Purpose: The purpose, according to the editors, is to "provide an overview of current conceptualizations of, and treatments for, schizophrenia spectrum disorders." The editors note that the psychological treatments for schizophrenia are often neglected in graduate medical training, even though there is evidence of their effectiveness and comparable to that of pharmacological treatments.
Audience: The targeted audience includes graduate students in psychology, psychiatry residents in training, psychologists, psychiatrists, and any mental health workers involved in the treatment of patients diagnosed with schizophrenia.

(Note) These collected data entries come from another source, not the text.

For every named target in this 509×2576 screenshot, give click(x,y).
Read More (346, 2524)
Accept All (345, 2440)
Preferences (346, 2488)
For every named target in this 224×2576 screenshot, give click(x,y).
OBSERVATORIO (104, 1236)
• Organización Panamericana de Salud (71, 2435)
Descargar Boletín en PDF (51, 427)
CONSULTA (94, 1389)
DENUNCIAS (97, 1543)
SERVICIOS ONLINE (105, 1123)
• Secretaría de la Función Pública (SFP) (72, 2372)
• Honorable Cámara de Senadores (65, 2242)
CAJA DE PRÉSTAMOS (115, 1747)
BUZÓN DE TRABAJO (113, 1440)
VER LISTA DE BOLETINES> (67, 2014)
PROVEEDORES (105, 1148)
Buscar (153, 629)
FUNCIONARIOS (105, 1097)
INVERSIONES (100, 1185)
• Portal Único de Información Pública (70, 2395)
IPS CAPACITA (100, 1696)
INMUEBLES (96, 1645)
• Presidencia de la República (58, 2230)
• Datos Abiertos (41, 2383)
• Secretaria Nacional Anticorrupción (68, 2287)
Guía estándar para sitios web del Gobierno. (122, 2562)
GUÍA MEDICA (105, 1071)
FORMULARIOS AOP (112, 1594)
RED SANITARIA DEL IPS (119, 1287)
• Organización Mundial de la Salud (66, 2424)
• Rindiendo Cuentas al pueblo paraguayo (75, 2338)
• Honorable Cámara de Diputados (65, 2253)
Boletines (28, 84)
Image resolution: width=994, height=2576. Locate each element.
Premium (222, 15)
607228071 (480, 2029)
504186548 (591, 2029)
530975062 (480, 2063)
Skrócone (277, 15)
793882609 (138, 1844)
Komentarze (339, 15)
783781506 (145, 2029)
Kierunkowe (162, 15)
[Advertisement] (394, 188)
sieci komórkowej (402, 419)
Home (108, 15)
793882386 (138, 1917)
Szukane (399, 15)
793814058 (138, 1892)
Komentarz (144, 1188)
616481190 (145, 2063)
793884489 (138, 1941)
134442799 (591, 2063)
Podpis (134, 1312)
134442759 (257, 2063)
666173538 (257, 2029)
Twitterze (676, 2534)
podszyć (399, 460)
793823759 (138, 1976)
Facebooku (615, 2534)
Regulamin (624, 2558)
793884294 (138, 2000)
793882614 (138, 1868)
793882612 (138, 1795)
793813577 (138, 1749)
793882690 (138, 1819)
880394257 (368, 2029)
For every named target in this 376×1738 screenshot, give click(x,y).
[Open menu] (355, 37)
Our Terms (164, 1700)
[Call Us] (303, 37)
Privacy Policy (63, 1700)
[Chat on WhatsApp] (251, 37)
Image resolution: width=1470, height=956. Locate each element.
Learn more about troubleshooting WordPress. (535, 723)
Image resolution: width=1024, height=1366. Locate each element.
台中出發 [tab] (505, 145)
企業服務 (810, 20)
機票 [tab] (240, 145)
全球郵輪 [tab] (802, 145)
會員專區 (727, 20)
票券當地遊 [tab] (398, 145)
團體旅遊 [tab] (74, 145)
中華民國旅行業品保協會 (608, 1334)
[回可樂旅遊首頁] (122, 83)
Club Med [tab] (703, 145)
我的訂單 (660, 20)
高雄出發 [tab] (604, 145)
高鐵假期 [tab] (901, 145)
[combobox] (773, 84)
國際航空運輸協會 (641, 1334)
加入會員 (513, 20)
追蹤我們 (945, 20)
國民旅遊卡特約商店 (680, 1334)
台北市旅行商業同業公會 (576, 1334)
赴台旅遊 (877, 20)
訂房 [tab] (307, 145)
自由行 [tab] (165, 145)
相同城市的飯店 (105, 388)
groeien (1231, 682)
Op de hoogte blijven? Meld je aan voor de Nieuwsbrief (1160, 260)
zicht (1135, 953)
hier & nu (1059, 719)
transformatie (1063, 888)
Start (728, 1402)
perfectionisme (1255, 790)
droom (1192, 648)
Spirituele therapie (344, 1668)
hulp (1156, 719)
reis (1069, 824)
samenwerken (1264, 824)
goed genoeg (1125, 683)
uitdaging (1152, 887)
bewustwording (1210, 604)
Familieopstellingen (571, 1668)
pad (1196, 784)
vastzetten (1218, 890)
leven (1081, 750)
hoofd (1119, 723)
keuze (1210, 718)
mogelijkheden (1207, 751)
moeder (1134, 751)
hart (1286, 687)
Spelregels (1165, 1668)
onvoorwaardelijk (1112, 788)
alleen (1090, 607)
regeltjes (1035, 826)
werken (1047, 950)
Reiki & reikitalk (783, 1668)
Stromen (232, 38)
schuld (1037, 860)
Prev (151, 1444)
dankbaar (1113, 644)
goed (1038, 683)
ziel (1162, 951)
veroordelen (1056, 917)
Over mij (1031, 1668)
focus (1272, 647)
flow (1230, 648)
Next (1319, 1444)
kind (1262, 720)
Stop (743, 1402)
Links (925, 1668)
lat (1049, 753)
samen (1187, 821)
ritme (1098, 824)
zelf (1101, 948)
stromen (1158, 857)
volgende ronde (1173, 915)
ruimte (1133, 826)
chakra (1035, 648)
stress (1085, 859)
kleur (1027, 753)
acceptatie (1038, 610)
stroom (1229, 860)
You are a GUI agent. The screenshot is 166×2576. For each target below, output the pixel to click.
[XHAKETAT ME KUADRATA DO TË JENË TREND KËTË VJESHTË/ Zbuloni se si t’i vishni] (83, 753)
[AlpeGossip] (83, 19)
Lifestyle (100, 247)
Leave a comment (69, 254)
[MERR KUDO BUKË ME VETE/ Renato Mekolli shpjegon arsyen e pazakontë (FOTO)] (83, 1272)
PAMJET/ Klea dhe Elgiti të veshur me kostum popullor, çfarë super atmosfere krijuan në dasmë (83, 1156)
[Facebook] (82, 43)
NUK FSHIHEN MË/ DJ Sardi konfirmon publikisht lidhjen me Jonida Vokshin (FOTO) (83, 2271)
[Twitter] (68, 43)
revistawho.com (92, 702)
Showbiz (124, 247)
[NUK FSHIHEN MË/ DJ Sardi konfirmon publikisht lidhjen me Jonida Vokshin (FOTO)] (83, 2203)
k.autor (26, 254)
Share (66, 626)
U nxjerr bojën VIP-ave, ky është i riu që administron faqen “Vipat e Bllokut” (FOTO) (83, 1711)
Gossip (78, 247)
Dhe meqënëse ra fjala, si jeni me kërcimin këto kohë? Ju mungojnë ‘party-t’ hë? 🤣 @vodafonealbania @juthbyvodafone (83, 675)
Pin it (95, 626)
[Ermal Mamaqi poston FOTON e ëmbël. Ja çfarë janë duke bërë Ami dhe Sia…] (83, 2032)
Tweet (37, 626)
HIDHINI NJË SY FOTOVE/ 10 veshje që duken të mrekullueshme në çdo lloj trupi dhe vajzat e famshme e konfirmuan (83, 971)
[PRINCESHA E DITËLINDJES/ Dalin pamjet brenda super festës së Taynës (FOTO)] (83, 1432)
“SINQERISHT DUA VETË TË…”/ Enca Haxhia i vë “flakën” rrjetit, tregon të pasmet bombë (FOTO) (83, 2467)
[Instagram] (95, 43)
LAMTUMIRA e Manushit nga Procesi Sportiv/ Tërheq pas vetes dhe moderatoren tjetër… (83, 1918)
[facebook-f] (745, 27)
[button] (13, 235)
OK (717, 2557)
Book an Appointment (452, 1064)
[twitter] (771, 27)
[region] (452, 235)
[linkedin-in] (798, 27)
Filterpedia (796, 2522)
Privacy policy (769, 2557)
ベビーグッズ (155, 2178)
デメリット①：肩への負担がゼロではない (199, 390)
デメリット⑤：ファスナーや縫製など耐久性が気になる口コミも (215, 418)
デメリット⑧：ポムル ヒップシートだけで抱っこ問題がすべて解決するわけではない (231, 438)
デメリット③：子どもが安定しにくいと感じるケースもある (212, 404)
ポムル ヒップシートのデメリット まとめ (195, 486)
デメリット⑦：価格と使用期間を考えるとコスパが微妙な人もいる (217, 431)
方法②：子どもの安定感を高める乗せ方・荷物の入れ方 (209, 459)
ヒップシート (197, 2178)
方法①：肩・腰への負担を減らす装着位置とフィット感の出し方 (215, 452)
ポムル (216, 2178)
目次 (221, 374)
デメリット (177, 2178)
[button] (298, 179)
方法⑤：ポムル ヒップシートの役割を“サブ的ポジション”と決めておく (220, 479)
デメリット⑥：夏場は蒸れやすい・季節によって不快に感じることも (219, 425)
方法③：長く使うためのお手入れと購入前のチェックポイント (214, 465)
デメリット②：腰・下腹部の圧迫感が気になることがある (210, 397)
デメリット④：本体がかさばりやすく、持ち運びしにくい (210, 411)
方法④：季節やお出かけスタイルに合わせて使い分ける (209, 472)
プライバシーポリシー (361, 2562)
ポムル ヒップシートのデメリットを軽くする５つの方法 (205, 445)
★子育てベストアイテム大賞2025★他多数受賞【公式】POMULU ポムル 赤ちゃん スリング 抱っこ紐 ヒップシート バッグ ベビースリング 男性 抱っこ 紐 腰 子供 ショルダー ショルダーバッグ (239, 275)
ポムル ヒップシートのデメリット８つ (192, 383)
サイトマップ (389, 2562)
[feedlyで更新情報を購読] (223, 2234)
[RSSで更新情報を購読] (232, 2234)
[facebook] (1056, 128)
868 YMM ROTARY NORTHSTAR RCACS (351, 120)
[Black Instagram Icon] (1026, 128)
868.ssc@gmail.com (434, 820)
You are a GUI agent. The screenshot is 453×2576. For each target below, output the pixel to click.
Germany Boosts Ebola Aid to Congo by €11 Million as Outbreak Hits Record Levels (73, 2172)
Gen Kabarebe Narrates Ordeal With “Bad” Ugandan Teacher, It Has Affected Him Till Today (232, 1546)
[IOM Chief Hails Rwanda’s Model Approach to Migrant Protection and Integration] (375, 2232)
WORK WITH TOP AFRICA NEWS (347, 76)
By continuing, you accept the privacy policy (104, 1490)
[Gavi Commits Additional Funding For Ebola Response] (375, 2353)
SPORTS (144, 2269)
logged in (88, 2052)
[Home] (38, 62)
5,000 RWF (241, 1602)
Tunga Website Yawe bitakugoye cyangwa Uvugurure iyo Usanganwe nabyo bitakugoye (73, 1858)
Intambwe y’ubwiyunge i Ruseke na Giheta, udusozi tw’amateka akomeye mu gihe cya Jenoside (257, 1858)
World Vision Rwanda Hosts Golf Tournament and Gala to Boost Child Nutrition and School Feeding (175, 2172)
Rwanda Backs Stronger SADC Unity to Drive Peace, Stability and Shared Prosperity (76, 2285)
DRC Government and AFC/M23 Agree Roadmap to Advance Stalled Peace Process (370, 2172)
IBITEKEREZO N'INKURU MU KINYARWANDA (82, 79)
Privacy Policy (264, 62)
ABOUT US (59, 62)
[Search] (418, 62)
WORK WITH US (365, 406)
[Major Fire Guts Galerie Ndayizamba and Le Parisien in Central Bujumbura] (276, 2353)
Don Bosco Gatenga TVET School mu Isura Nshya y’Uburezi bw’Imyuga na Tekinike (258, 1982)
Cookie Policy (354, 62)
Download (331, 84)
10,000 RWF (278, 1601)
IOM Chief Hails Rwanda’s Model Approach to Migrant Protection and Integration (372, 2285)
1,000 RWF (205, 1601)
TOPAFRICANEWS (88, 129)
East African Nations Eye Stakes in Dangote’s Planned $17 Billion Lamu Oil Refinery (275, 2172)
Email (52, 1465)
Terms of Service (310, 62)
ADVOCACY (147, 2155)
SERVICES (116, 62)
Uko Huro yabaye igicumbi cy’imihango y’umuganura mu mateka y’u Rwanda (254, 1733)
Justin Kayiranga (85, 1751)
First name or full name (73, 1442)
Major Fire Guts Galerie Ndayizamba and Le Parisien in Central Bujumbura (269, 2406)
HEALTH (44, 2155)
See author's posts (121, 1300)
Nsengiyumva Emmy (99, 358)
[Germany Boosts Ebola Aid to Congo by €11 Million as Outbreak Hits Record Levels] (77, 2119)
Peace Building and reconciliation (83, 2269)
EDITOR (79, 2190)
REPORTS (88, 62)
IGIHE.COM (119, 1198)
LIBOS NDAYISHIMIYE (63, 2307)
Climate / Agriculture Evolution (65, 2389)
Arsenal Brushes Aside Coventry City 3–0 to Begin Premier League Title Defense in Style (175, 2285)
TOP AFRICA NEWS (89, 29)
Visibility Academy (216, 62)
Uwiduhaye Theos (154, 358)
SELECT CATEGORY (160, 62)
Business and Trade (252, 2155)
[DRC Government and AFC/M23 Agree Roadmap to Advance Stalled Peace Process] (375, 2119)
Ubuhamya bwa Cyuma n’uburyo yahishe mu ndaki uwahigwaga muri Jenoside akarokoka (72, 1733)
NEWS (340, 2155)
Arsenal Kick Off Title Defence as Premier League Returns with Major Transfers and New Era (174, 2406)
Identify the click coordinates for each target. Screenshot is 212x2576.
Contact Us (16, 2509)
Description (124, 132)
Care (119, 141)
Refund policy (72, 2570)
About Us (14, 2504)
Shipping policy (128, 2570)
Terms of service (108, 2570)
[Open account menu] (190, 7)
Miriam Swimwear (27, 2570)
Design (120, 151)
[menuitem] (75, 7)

Features: This small book is divided into eight sections that include case vignettes, further readings, references, and an appendix with useful tools and resources. The first section focuses on the terminology involved with the concept as well as a mental health policy construct, the dimensions of schizophrenia spectrum, the medical model, psychiatric rehabilitation and recovery, evidence-based practice, outcomes, differential diagnosis and comorbidities, and diagnostic and other assessment procedures. Theories and models of schizophrenia spectrum are reviewed in section 2 and it also addresses issues of vulnerability, genetics, theories of etiology, neuroanatomy and physiology, neurodevelopmental factors, cognitive factors, social learning, and environmental factors. Section 3 covers diagnosis and treatment implications with a focus on assessment, treatment planning, and the multimodal functional model. Treatment issues are reviewed in section 4 with a description of treatment modalities, rehabilitation counseling and related modalities, collaborative psychopharmacology, neurocognitive therapy, contingent management, individual psychotherapy and social skills training, family therapy, treatment of co-occurring substance abuse, supported housing, mental health policy and economics, and multicultural issues. The reference section contains timely and pertinent citations of the relevant scientific literature. The further reading section is very helpful. There is no index.
Assessment: This is a useful book on schizophrenia spectrum disorders and important treatment modalities. Anyone who is involved in the care of patients with chronic psychosis would benefit from this excellent book. I highly recommend it. This edition, written and edited by internationally recognized clinician-researchers in the field, remains a valuable contribution to the psychiatric literature.